An Open Letter to My “White” Black Friend

hands three skin tonesIt is very easy, I’ve found, to look out and look around and see behaviors and interactions that are silently swept into the cyclical system that White supremacy has made out of our country. It is valuable as it is easy to analyze and self-educate in response to these observations. A habit equally if not more valuable to the resistance to oppressive systems, however, is the ability to look inward to analyze and learn from one’s own behavior. In practicing this, I am writing an open letter to one of my best friends from home. We’ll call him James for sake of confidentiality.

James and I grew up together – performing in many shows together all throughout high school, James was one of the very few students of color at Newtown High School and is a part of the friend circle that I keep in touch with on a regular basis. His family and mine are very close, as I’ve spent many nights at his home and him at mine. With his family’s upper class financial position, his predominantly white group of friends, interests in theatre and film, and other behaviors that (obviously) mirrored the friends he associated we (my friend group including myself) would refer to James as the “Whitest” person we knew despite being a Black teenager. This was not okay.

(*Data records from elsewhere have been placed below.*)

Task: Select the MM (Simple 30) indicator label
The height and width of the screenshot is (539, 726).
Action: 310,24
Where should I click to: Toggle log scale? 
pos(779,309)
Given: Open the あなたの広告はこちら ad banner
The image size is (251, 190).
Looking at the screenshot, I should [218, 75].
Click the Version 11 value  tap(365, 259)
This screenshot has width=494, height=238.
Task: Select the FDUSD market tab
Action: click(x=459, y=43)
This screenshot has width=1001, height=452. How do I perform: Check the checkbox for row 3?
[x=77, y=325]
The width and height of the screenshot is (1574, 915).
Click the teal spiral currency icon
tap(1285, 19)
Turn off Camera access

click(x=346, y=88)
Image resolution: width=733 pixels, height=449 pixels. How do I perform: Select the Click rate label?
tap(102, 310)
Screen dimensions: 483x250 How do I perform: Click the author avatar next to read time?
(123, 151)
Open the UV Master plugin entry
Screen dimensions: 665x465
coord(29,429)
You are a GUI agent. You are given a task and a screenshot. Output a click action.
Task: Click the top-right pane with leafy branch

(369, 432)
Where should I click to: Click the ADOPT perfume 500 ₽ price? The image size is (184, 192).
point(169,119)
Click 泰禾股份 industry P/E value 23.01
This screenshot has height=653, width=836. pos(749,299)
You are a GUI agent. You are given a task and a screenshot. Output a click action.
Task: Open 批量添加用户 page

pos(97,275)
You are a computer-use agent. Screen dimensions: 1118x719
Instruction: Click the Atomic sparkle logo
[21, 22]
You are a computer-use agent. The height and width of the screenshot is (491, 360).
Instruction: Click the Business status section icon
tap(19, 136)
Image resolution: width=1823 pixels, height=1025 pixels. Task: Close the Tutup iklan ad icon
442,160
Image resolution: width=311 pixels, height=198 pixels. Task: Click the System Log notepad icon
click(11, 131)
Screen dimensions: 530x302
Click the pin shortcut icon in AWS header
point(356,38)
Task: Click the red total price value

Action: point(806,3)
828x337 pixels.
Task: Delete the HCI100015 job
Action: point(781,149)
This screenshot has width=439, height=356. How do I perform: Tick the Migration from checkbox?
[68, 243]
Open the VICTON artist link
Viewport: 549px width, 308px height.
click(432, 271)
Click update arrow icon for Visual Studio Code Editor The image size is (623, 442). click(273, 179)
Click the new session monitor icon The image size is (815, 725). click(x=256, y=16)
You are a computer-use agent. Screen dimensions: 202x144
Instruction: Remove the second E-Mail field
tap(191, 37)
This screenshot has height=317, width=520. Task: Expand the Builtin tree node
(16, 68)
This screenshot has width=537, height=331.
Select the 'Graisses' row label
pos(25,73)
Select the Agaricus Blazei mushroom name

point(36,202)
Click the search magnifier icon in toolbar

What I now understand that was actually occurring within this joke was the emphasis of White-defaultism in the image of intelligence and upper class. Taking that image and ascribing it onto James was both applauding this “whiteness” while also separating him from a group that experiences systematic oppression and stereotypical removal from these qualities. This excludes him from analyses of the stereotypes about his race – maintaining the schema we hold for the structures around his group. The mentality of the “White” Black friend also uses color blind ideology to separate James from his race and therefore commits a microinvalidation. This simple joke provides a strong and clear example of how implicit racism exists in our (White people’s) interactions – no matter how close and important the relationships with people of color are. This introspection is necessary to go forward and be better to continually push against the current of White supremacy. In what ways we allow ourselves to analyze our own behavior to learn from it?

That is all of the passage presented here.